Source »
L’été 2010 a connu en France le goût de la polémique sur un sujet passionné : le droit des étrangers. Qu’il s’agisse des modifications prévues du droit de la nationalité ou de l’expulsion de Roms en situation irrégulière, médias et politiques, associations et citoyens se sont violemment opposés. Mais à quoi correspondent vraiment les mesures de reconduites à la frontière ? Retour sur une procédure administrative complexe.
A titre de préliminaires, il convient d’opérer une précision sémantique importante. Les mesures de reconduites à la frontière font partie de la catégorie plus large des mesures d’éloignement des étrangers. Cette dernière catégorie comprend, outre ces mesures de reconduite stricto sensu définies à l’article L 511-1 et suivants du Code de l’Entrée et du Séjour des Etrangers et du Droit d’Asile (CESEDA), l’Obligation de Quitter le Territoire Français (OQTF), l’expulsion, qui concerne les étrangers en situation régulière mais ayant gravement porté atteinte à l’ordre public, et l’extradition, relevant de la procédure pénale et s’appliquant aux personnes faisant l’objet d’une procédure à l’étranger et dont le pays souhaite la présence.
Les mesures de reconduites à la frontière concernent les étrangers qui sont présents sur le territoire national sans titre, soit qu’ils n’en ont jamais disposé (entrée irrégulière), soit que leur titre n’est plus valable (refus de renouvellement, retrait, expiration du visa, OQTF depuis au moins un an). Elles concernent, par extension, les étrangers qui ont font l’objet d’une condamnation définitive pour falsification, contrefaçon ou établissement sous un faux nom d’un titre de séjour, ceux qui ont travaillé sans autorisation administrative ou encore ceux qui représentent une menace pour l’ordre public.
Certaines personnes sont exclues de cette procédure. Il s’agit globalement, ou de personnes vulnérables (mineurs de moins de 18 ans, invalides à 20%, personnes malades ayant besoin de soins) ou de personnes ayant acquis un certain lien avec la France (résident régulier depuis 10 ans, marié avec un Français depuis 3 ans, parent d’un enfant français mineur, résident depuis ses 13 ans, etc.) ou encore des ressortissants de l’Union Européenne qui bénéficient d’un droit au séjour permanent.

Consigne 1 »
Répondez aux questions suivantes à partir du texte sur les reconduites à la frontière.
(a) Quels articles du CESEDA définissent les mesures de reconduite stricto sensu ?
(b) Depuis combien de temps au moins une OQTF doit-elle avoir été prise pour que le titre de l'étranger ne soit plus valable ?
(c) Quel taux d'invalidité exclut une personne de cette procédure ?
Consigne 2 »
Poursuivez le texte sur les reconduites à la frontière en reprenant après sa dernière phrase.

Données fournies »

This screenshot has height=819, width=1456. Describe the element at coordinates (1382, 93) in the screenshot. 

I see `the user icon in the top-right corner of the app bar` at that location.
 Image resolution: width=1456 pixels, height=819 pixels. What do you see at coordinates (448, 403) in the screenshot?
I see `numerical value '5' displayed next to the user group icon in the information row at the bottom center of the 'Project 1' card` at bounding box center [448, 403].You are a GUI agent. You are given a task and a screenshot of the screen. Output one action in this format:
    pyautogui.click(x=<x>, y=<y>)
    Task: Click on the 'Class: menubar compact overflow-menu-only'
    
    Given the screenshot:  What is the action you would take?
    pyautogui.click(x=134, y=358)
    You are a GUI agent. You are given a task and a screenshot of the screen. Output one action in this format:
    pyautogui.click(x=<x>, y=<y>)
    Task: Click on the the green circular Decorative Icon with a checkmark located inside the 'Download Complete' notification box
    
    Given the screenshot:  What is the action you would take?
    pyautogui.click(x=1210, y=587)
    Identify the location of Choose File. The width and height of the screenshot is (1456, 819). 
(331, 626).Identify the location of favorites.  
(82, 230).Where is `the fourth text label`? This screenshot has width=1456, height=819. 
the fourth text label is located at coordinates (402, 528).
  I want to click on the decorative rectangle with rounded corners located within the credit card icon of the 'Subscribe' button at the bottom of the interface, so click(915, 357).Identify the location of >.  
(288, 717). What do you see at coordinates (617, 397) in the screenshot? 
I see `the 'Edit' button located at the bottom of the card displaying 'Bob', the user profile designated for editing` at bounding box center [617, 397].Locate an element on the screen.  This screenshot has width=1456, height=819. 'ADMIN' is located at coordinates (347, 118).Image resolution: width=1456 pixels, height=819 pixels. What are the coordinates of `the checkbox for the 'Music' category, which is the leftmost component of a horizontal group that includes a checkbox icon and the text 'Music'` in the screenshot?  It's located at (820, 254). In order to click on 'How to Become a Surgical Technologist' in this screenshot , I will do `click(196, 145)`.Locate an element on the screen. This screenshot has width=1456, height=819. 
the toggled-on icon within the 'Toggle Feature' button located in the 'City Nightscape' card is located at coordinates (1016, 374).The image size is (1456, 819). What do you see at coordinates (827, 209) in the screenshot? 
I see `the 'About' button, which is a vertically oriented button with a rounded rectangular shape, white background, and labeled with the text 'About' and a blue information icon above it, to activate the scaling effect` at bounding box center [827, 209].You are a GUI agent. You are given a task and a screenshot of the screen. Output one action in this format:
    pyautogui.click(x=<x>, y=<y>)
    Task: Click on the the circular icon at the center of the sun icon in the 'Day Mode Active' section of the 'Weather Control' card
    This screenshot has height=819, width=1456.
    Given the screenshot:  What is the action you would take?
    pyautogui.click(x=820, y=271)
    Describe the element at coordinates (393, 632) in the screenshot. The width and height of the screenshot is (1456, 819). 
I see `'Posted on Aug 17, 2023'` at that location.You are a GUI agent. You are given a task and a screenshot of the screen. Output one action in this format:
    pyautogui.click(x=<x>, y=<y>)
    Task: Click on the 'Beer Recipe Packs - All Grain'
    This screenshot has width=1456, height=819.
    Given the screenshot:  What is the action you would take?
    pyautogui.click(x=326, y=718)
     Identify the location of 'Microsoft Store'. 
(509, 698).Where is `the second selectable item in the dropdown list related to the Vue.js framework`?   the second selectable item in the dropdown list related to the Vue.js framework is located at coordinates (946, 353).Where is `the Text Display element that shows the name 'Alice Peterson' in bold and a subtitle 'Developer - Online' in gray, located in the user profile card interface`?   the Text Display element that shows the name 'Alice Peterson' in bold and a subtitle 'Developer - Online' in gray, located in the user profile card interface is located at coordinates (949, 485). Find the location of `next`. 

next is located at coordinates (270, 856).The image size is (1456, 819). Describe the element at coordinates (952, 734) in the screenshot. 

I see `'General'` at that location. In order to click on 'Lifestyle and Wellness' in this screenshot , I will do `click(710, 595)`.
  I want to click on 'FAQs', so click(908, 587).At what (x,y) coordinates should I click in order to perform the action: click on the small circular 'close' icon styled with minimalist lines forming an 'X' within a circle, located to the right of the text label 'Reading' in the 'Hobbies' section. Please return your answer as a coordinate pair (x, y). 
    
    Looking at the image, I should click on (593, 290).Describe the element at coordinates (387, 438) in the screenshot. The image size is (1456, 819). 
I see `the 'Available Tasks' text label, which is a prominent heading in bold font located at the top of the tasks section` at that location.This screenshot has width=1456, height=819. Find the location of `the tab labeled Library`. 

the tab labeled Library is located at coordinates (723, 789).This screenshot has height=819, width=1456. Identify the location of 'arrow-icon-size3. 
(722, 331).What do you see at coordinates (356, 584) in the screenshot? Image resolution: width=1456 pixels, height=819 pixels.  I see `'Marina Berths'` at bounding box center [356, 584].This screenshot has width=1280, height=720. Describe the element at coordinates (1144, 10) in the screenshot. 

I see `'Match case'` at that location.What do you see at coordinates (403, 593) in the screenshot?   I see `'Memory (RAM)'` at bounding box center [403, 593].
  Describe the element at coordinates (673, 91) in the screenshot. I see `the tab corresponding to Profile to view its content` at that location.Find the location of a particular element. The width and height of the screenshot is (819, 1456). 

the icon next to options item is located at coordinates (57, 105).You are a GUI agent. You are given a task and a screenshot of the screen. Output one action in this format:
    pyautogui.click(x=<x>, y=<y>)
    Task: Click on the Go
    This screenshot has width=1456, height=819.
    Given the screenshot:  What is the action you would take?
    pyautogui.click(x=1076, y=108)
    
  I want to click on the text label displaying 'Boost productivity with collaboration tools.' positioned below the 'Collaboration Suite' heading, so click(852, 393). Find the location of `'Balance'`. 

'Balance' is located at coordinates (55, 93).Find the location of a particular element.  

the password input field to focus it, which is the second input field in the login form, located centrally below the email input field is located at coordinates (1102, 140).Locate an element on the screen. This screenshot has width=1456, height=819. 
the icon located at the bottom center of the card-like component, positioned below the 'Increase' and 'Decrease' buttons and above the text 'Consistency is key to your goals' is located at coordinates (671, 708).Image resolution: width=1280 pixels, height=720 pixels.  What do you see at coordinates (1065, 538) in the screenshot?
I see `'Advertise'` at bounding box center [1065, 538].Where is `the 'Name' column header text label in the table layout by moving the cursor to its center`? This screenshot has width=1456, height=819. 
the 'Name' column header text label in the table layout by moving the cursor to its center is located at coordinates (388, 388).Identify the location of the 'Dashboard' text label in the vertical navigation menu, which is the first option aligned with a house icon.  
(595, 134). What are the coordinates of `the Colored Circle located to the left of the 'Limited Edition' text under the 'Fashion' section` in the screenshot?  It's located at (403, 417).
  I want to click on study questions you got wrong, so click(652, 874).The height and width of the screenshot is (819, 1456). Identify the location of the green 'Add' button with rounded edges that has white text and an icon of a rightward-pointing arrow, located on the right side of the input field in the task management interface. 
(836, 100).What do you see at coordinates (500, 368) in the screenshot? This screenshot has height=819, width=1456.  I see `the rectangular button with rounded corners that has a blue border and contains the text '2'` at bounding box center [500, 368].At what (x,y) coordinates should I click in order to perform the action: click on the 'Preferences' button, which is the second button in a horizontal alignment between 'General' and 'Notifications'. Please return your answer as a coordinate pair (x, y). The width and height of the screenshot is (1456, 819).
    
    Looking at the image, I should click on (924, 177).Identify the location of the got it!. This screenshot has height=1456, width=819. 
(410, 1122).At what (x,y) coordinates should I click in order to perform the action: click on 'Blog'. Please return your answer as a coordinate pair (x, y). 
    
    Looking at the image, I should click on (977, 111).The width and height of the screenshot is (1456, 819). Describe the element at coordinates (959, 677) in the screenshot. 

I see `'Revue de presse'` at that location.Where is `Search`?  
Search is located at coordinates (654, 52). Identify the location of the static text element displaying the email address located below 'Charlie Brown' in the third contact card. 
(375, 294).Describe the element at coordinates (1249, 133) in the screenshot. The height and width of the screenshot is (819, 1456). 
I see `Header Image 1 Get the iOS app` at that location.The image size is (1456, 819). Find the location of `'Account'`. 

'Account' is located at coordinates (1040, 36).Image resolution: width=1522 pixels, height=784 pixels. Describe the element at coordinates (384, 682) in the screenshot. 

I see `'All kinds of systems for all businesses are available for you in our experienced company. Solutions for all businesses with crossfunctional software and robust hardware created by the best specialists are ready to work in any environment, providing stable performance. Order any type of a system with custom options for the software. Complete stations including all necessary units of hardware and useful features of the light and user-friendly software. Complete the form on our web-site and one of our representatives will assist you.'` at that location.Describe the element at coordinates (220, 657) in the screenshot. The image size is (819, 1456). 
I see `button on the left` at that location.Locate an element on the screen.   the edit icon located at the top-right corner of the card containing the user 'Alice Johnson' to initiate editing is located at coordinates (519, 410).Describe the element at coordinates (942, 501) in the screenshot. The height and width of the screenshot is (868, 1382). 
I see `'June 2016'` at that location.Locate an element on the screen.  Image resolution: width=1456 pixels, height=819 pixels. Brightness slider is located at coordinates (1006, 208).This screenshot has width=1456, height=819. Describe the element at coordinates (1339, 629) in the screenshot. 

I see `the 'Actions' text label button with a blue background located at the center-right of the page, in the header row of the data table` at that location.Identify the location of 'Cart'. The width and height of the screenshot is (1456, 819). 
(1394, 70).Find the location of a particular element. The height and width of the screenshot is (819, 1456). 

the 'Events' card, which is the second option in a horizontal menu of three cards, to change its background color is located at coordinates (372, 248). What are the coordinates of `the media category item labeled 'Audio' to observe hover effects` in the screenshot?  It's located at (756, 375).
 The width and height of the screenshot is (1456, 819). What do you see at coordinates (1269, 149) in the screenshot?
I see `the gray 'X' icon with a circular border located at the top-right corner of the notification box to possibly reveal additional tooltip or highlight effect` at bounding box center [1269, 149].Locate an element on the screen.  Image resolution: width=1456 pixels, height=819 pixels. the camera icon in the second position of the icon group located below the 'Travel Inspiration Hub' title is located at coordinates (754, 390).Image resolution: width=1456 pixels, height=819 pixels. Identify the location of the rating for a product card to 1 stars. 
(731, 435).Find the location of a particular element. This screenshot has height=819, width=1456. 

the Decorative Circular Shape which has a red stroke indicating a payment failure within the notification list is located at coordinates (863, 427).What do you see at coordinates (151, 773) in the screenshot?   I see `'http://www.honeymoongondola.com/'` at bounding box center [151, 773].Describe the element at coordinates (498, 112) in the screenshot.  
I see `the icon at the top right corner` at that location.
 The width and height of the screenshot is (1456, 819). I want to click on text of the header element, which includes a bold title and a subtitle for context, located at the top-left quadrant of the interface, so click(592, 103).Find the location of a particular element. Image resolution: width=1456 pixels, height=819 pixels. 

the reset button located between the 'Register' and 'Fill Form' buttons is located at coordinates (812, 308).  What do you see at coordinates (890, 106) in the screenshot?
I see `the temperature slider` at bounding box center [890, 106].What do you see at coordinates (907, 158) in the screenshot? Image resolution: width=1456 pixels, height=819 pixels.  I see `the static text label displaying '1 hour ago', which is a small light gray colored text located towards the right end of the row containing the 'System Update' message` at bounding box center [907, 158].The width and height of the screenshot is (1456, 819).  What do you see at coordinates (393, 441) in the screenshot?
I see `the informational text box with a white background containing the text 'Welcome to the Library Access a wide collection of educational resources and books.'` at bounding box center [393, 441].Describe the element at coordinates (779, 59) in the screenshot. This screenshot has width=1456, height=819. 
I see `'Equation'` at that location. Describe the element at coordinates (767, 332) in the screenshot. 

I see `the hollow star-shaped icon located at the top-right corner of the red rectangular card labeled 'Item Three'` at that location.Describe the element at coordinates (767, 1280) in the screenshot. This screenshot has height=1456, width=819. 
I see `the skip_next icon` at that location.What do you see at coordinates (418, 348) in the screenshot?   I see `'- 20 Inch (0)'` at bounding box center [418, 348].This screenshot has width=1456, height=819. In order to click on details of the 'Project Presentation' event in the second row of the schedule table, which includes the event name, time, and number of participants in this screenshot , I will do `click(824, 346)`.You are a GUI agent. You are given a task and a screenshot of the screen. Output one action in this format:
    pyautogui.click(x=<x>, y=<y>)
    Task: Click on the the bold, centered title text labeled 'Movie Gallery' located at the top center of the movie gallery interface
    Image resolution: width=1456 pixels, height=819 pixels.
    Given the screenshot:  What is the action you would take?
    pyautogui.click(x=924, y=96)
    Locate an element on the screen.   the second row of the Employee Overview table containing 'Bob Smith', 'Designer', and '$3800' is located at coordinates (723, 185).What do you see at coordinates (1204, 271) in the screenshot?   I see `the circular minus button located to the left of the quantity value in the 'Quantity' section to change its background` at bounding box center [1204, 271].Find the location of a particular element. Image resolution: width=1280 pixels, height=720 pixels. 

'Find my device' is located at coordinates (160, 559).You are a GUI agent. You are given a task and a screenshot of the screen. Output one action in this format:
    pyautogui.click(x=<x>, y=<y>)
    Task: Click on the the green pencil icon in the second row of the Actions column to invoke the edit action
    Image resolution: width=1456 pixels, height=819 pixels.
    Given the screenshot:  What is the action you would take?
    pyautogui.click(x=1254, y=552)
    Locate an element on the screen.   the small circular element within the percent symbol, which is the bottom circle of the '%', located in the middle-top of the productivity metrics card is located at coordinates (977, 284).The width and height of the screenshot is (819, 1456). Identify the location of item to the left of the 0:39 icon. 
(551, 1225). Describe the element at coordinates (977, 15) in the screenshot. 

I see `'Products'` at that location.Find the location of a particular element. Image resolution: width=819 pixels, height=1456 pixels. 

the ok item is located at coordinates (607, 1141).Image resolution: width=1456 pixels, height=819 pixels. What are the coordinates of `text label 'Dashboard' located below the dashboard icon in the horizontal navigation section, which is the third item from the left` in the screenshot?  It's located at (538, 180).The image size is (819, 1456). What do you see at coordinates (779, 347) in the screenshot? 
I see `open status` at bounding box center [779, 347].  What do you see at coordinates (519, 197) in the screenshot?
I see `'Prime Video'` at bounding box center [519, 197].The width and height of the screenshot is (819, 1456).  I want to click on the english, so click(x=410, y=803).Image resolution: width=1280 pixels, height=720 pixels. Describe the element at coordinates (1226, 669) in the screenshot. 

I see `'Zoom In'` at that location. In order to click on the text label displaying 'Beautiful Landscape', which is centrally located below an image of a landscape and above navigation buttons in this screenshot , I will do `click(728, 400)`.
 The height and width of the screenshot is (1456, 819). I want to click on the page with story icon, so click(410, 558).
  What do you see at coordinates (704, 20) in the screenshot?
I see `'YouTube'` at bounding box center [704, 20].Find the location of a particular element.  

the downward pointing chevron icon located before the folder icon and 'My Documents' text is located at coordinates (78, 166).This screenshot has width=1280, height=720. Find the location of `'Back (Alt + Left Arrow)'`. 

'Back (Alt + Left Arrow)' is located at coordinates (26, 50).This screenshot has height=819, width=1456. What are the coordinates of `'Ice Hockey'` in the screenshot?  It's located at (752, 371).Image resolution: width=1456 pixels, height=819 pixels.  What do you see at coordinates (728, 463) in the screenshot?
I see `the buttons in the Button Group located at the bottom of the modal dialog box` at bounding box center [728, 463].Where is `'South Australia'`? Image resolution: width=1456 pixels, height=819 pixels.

Réponse 1 »
(a) L'article L 511-1 et suivants.
(b) Depuis au moins un an.
(c) Un taux d'invalidité de 20 %.

Réponse 2 »
Dans tous les cas où peut s’appliquer cette mesure de reconduite à la frontière, elle ressort de la compétence du préfet de département ou du préfet de police à Paris. Elle prend la forme d’un arrêté préfectoral de reconduite à la frontière (APRF) motivé, souvent précédé d’une OQTF dans le délais d’un mois. L’APRF constitue un acte administratif unilatéral exécutoire et faisant grief, donc susceptible de recours devant le juge administratif. Ce recours, suspensif, s’effectue dans les 48 heures s’il a été notifié par voie administrative (en direct) ou 7 jours s’il a été adressé par voie postale. Il ressort, en première instance, de la compétence du président du tribunal administratif qui doit statuer, en l’absence du commissaire du gouvernement, dans les 72 heures.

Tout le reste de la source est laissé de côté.